Directive - Edit the items below so that "Browser Cache" becomes "Download History" and nothing else changes, and leave the pictures out of your answer.

Data to use -
::::

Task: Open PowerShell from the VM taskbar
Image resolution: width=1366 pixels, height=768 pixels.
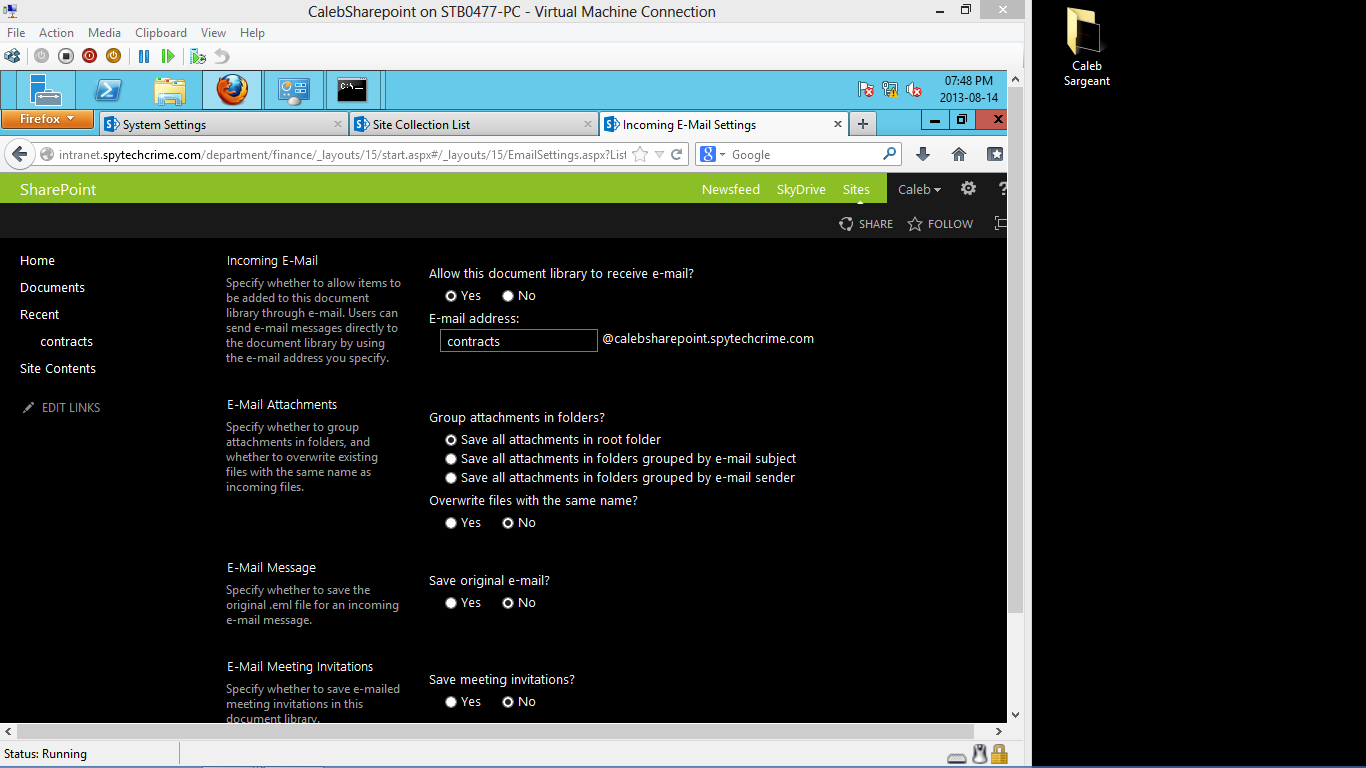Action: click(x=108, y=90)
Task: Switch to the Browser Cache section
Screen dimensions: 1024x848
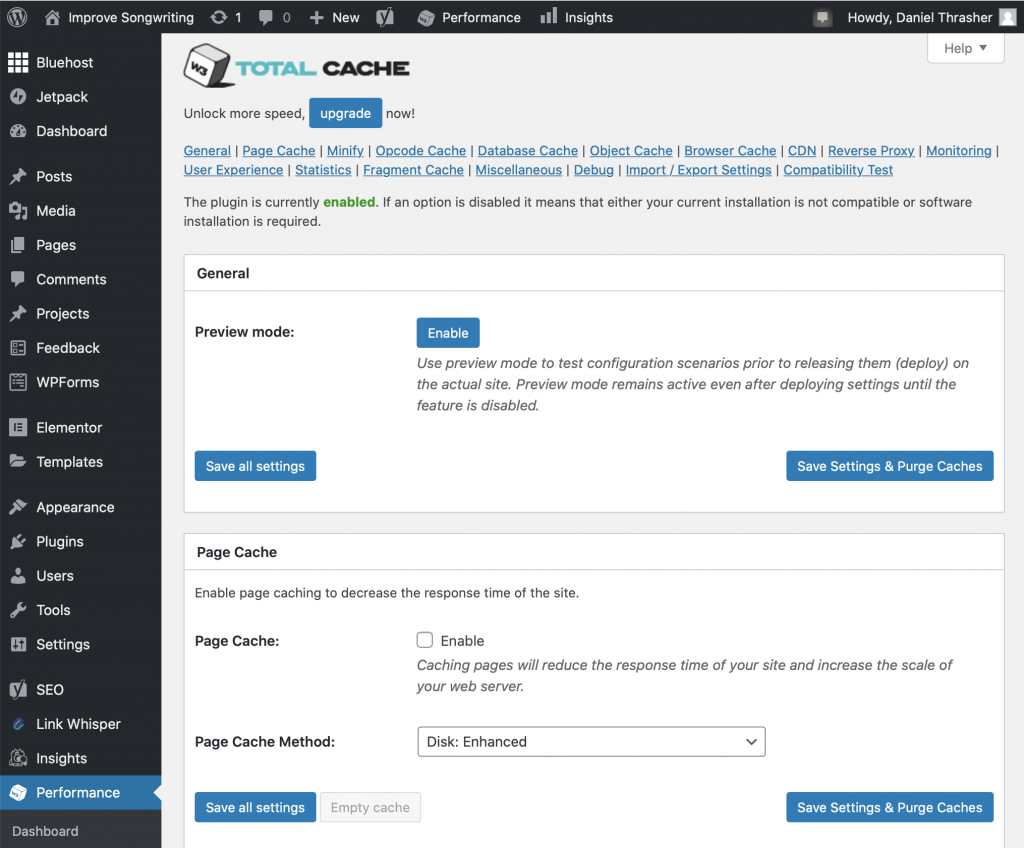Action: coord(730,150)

::::

Response for this exercise -
Task: Open PowerShell from the VM taskbar
Image resolution: width=1366 pixels, height=768 pixels.
Action: click(x=108, y=90)
Task: Switch to the Download History section
Screen dimensions: 1024x848
Action: coord(730,150)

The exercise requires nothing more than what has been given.